El modelo chino de gobernanza se construye sobre la obediencia total de sus ciudadanos, lo que le otorga a Beijing una destacada capacidad de movilización. Pero también expone sus propias debilidades.

La política del hijo único ilustra ambos lados. Al principio fue un rotundo éxito social y económico mediante el control de la natalidad, pero dejó tras de sí un declive demográfico, vínculos familiares debilitados y una creciente atomización social, socavando la fortaleza a largo plazo de China.

Este sistema estatal funcional y poderoso ahora enfrenta limitaciones para cambiar la narrativa en la vida cotidiana y conducir al aumento de la tasa de natalidad.

Como advirtió el profesor emérito de Harvard en estudios sobre China, Martin K. Whyte, acerca del declive poblacional: "Ten cuidado con lo que deseas".

Una sociedad que obedece puede lograr cambios rápidos, pero el cumplimiento sin cuestionamientos puede acarrear consecuencias no deseadas que se despliegan a largo plazo, más allá de las ganancias de una sola generación.

Al mismo tiempo, China se define no simplemente como un Estado sino como una civilización, junto con sus ideas marxistas revolucionarias.

Ha absorbido durante mucho tiempo influencias externas en sus narrativas históricas y contemporáneas, tratando a los mongoles como la dinastía Yuan en lugar de bárbaros, e incorporando comunidades musulmanas desde sus primeros encuentros con el islam en la civilización china, lo que también atrae críticas contra los conceptos del islam con características chinas.

Esta historiografía inclusiva otorga a China resiliencia y continuidad.

Sin embargo, la pregunta permanece: ¿puede tal proyecto de civilización proyectar una visión ecuménica apta para un orden global, o seguirá siendo una narrativa nacional delimitada?

En un mundo interconectado, el poder no se asegura solo por el territorio: requiere una idea que pueda conectar con otros, abordar la migración e interactuar con poblaciones en ascenso en África y más allá.

 

La lección soviética para el mañana

La Unión Soviética ofrece una historia aleccionadora.

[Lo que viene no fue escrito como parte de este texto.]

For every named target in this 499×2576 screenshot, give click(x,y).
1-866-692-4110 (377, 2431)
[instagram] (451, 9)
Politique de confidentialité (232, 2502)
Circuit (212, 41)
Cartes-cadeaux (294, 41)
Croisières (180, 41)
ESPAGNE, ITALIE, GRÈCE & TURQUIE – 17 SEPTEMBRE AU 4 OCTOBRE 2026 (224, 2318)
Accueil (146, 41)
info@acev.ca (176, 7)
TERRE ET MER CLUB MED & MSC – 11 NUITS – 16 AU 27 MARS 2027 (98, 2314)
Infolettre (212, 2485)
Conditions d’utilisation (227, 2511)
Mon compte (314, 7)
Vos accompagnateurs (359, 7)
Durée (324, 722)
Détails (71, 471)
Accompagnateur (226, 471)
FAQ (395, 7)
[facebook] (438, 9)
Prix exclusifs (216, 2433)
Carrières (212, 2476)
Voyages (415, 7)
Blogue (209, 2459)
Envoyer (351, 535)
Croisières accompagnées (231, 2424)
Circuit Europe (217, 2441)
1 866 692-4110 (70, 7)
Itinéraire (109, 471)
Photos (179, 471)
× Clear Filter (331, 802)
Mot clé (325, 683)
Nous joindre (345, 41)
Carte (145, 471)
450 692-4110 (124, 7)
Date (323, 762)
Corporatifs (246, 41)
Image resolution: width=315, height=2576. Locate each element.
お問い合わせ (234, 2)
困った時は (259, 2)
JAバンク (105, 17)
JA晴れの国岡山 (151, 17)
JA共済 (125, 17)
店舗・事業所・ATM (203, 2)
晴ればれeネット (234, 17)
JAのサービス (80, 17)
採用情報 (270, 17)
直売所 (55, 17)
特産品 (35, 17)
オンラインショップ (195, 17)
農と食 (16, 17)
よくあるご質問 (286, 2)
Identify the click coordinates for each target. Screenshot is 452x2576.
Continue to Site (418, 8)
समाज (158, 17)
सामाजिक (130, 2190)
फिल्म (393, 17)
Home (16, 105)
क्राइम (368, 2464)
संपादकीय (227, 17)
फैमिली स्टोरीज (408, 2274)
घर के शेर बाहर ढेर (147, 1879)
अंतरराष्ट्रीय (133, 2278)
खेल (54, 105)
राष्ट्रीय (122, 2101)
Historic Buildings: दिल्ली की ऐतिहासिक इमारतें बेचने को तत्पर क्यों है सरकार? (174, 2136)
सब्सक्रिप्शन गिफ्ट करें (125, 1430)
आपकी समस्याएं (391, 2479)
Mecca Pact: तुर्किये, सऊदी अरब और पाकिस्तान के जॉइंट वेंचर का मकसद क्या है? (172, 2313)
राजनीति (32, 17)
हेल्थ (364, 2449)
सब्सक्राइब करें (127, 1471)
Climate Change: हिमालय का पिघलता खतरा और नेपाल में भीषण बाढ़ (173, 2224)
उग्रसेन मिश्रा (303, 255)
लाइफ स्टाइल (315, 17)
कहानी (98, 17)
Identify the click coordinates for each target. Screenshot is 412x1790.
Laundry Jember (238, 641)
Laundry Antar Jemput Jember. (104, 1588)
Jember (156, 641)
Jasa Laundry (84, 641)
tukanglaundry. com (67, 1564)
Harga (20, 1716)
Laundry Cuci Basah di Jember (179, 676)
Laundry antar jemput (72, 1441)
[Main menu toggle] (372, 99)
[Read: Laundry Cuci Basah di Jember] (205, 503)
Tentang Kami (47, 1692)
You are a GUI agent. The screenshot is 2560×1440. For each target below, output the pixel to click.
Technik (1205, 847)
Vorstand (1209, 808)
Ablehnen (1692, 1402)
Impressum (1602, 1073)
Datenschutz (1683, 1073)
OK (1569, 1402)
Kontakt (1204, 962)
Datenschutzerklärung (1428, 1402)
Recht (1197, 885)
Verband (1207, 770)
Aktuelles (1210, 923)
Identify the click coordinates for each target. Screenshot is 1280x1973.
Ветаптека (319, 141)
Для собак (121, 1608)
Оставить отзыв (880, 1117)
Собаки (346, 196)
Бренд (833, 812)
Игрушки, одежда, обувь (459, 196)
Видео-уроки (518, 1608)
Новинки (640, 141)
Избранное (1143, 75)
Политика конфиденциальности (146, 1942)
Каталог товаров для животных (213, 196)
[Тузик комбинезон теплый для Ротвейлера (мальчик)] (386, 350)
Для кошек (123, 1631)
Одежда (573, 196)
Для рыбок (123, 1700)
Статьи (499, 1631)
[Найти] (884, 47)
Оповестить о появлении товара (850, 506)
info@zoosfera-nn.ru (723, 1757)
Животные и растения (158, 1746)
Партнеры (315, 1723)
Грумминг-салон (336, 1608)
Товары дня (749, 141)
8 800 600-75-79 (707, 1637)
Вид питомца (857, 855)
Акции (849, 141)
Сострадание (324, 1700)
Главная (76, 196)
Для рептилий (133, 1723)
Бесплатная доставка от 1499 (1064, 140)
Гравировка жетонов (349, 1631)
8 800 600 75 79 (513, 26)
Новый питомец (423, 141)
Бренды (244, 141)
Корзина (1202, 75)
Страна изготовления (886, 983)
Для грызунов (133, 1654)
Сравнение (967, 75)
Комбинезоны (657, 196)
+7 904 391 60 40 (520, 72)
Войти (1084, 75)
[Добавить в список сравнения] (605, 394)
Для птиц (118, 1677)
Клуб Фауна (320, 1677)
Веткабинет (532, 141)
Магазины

No colapsó debido a debilidad militar sino por un fracaso social. Una sociedad que ya no creía en su propia visión no pudo perdurar.

La lección es clara: el poder no se trata solo de datos, armamento o producción económica. Se trata de las realidades sociales que hacen sostenible el poder.

La competencia entre grandes potencias, entonces, no es simplemente sobre política global. También es sociológica.

Los Estados pueden competir en el escenario global, pero las sociedades deciden su destino. Para comprender el futuro del orden mundial, debemos mirar no solo a la geopolítica sino también a las corrientes sociales más profundas que moldean los destinos de las naciones.